#### [Problem details]
Provide a verbatim copy of the data below.

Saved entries
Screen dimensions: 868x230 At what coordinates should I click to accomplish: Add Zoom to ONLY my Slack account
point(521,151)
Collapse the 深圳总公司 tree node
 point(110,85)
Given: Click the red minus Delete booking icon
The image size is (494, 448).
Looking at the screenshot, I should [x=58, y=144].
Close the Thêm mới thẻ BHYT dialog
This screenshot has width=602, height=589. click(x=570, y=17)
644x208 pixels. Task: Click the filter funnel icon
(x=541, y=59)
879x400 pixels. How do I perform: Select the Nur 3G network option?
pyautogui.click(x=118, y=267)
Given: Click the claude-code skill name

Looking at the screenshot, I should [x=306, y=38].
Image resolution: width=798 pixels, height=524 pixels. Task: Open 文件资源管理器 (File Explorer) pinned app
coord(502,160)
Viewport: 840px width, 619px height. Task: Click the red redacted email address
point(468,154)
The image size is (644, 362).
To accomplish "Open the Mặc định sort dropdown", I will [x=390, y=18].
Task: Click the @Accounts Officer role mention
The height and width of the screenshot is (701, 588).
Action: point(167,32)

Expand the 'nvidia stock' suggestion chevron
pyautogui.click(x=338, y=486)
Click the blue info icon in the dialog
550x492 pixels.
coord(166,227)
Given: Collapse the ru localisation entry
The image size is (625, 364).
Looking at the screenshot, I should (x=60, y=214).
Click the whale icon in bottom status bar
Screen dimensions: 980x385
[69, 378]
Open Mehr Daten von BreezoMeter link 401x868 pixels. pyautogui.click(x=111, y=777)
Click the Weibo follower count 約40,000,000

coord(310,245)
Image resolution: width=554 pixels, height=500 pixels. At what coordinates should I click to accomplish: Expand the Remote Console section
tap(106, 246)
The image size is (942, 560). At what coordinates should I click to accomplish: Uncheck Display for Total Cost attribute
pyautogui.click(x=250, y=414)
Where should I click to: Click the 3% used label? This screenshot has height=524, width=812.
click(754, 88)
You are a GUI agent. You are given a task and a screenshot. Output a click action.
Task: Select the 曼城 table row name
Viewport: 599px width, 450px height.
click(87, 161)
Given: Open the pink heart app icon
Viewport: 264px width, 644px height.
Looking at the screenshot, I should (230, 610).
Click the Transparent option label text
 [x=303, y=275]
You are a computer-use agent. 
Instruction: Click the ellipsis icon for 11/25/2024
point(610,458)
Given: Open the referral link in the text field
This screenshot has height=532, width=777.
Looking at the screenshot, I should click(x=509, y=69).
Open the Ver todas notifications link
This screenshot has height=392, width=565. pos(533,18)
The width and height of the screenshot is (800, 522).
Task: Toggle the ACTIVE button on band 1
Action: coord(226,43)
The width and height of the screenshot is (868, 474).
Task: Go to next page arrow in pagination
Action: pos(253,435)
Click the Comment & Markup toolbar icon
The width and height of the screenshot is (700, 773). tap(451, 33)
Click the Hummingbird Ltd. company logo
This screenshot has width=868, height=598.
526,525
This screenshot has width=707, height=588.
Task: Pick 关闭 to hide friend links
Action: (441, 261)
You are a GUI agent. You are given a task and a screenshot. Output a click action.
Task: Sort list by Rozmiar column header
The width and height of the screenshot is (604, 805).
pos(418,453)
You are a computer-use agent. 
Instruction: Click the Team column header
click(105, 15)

#### [Reply]
Screen dimensions: 868x230 At what coordinates should I click to accomplish: Add Zoom to ONLY my Slack account
point(521,151)
Collapse the 深圳总公司 tree node
 point(110,85)
Given: Click the red minus Delete booking icon
The image size is (494, 448).
Looking at the screenshot, I should [x=58, y=144].
Close the Thêm mới thẻ BHYT dialog
This screenshot has width=602, height=589. click(x=570, y=17)
644x208 pixels. Task: Click the filter funnel icon
(x=541, y=59)
879x400 pixels. How do I perform: Select the Nur 3G network option?
pyautogui.click(x=118, y=267)
Given: Click the claude-code skill name

Looking at the screenshot, I should [x=306, y=38].
Image resolution: width=798 pixels, height=524 pixels. Task: Open 文件资源管理器 (File Explorer) pinned app
coord(502,160)
Viewport: 840px width, 619px height. Task: Click the red redacted email address
point(468,154)
The image size is (644, 362).
To accomplish "Open the Mặc định sort dropdown", I will [x=390, y=18].
Task: Click the @Accounts Officer role mention
The height and width of the screenshot is (701, 588).
Action: point(167,32)

Expand the 'nvidia stock' suggestion chevron
pyautogui.click(x=338, y=486)
Click the blue info icon in the dialog
550x492 pixels.
coord(166,227)
Given: Collapse the ru localisation entry
The image size is (625, 364).
Looking at the screenshot, I should (x=60, y=214).
Click the whale icon in bottom status bar
Screen dimensions: 980x385
[69, 378]
Open Mehr Daten von BreezoMeter link 401x868 pixels. pyautogui.click(x=111, y=777)
Click the Weibo follower count 約40,000,000

coord(310,245)
Image resolution: width=554 pixels, height=500 pixels. At what coordinates should I click to accomplish: Expand the Remote Console section
tap(106, 246)
The image size is (942, 560). At what coordinates should I click to accomplish: Uncheck Display for Total Cost attribute
pyautogui.click(x=250, y=414)
Where should I click to: Click the 3% used label? This screenshot has height=524, width=812.
click(754, 88)
You are a GUI agent. You are given a task and a screenshot. Output a click action.
Task: Select the 曼城 table row name
Viewport: 599px width, 450px height.
click(87, 161)
Given: Open the pink heart app icon
Viewport: 264px width, 644px height.
Looking at the screenshot, I should (230, 610).
Click the Transparent option label text
 [x=303, y=275]
You are a computer-use agent. 
Instruction: Click the ellipsis icon for 11/25/2024
point(610,458)
Given: Open the referral link in the text field
This screenshot has height=532, width=777.
Looking at the screenshot, I should click(x=509, y=69).
Open the Ver todas notifications link
This screenshot has height=392, width=565. pos(533,18)
The width and height of the screenshot is (800, 522).
Task: Toggle the ACTIVE button on band 1
Action: coord(226,43)
The width and height of the screenshot is (868, 474).
Task: Go to next page arrow in pagination
Action: pos(253,435)
Click the Comment & Markup toolbar icon
The width and height of the screenshot is (700, 773). tap(451, 33)
Click the Hummingbird Ltd. company logo
This screenshot has width=868, height=598.
526,525
This screenshot has width=707, height=588.
Task: Pick 关闭 to hide friend links
Action: (441, 261)
You are a GUI agent. You are given a task and a screenshot. Output a click action.
Task: Sort list by Rozmiar column header
The width and height of the screenshot is (604, 805).
pos(418,453)
You are a computer-use agent. 
Instruction: Click the Team column header
click(105, 15)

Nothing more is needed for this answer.